**EXERCISE DIRECTIONS**
The output must match the entries below exactly.

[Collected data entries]
Start of Block

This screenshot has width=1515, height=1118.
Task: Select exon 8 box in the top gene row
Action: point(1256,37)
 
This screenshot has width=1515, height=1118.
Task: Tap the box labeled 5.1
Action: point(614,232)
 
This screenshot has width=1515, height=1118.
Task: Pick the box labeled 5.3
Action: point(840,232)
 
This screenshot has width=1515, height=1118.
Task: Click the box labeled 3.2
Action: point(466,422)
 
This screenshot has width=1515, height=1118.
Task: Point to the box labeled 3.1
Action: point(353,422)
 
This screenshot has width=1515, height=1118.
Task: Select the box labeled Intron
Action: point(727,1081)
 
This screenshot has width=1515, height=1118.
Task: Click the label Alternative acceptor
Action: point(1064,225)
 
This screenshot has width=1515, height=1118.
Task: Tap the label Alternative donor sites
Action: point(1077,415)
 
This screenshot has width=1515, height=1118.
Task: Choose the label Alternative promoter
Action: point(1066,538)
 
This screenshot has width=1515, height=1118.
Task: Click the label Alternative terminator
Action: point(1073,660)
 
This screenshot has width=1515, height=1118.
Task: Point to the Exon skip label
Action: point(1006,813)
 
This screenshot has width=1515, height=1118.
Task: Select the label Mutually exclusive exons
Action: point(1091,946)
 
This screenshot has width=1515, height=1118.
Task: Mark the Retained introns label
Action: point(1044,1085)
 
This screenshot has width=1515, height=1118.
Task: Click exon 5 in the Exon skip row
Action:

End of Block

**EXERCISE RESULT**
This screenshot has width=1515, height=1118.
Task: Select exon 8 box in the top gene row
Action: point(1256,37)
 
This screenshot has width=1515, height=1118.
Task: Tap the box labeled 5.1
Action: point(614,232)
 
This screenshot has width=1515, height=1118.
Task: Pick the box labeled 5.3
Action: point(840,232)
 
This screenshot has width=1515, height=1118.
Task: Click the box labeled 3.2
Action: point(466,422)
 
This screenshot has width=1515, height=1118.
Task: Point to the box labeled 3.1
Action: point(353,422)
 
This screenshot has width=1515, height=1118.
Task: Select the box labeled Intron
Action: point(727,1081)
 
This screenshot has width=1515, height=1118.
Task: Click the label Alternative acceptor
Action: point(1064,225)
 
This screenshot has width=1515, height=1118.
Task: Tap the label Alternative donor sites
Action: point(1077,415)
 
This screenshot has width=1515, height=1118.
Task: Choose the label Alternative promoter
Action: point(1066,538)
 
This screenshot has width=1515, height=1118.
Task: Click the label Alternative terminator
Action: point(1073,660)
 
This screenshot has width=1515, height=1118.
Task: Point to the Exon skip label
Action: point(1006,813)
 
This screenshot has width=1515, height=1118.
Task: Select the label Mutually exclusive exons
Action: point(1091,946)
 
This screenshot has width=1515, height=1118.
Task: Mark the Retained introns label
Action: point(1044,1085)
 
This screenshot has width=1515, height=1118.
Task: Click exon 5 in the Exon skip row
Action:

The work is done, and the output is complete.